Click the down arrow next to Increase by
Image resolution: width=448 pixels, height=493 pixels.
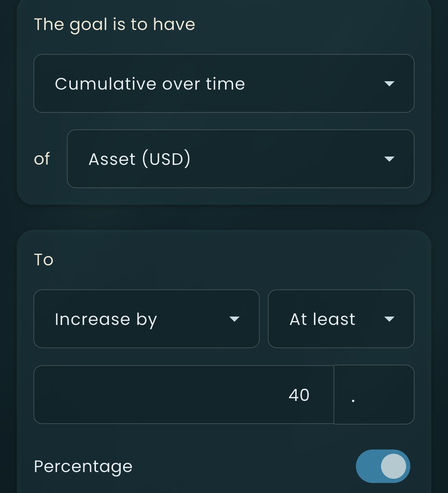click(x=234, y=319)
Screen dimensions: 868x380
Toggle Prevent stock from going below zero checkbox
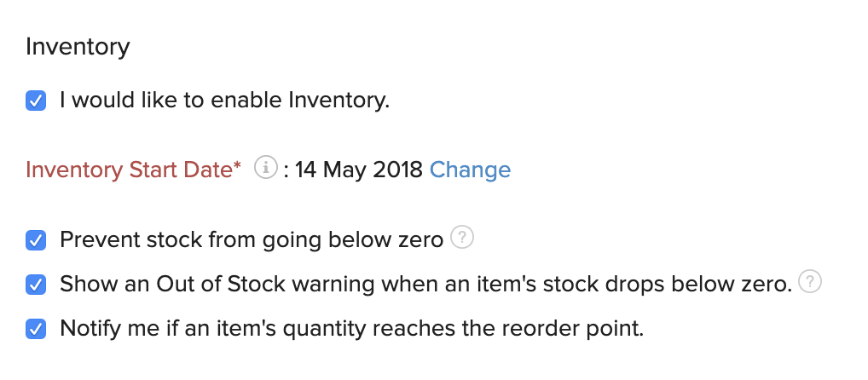coord(36,240)
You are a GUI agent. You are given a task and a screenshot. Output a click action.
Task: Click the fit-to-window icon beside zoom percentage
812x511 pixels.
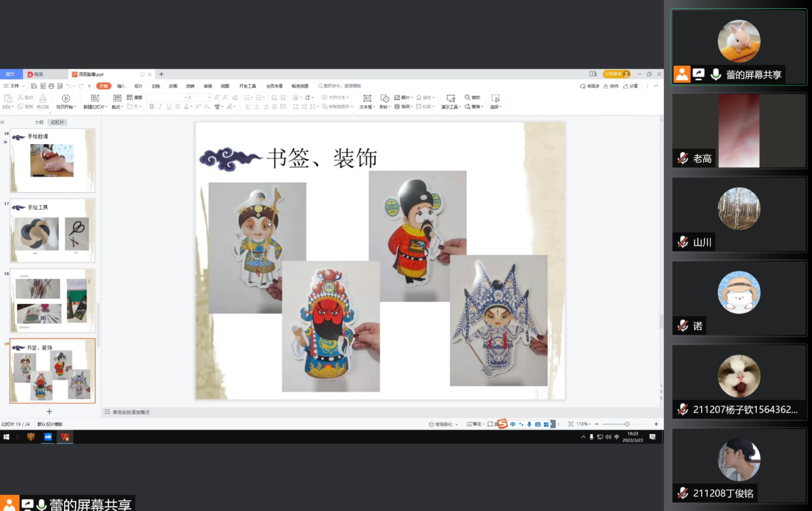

________

A word-for-word copy of the records is required. Leave out every picture.

» **Answer to this problem**
Click the down arrow next to Increase by
Image resolution: width=448 pixels, height=493 pixels.
click(x=234, y=319)
Screen dimensions: 868x380
Toggle Prevent stock from going below zero checkbox
coord(36,240)
You are a GUI agent. You are given a task and a screenshot. Output a click action.
Task: Click the fit-to-window icon beside zoom percentage
812x511 pixels.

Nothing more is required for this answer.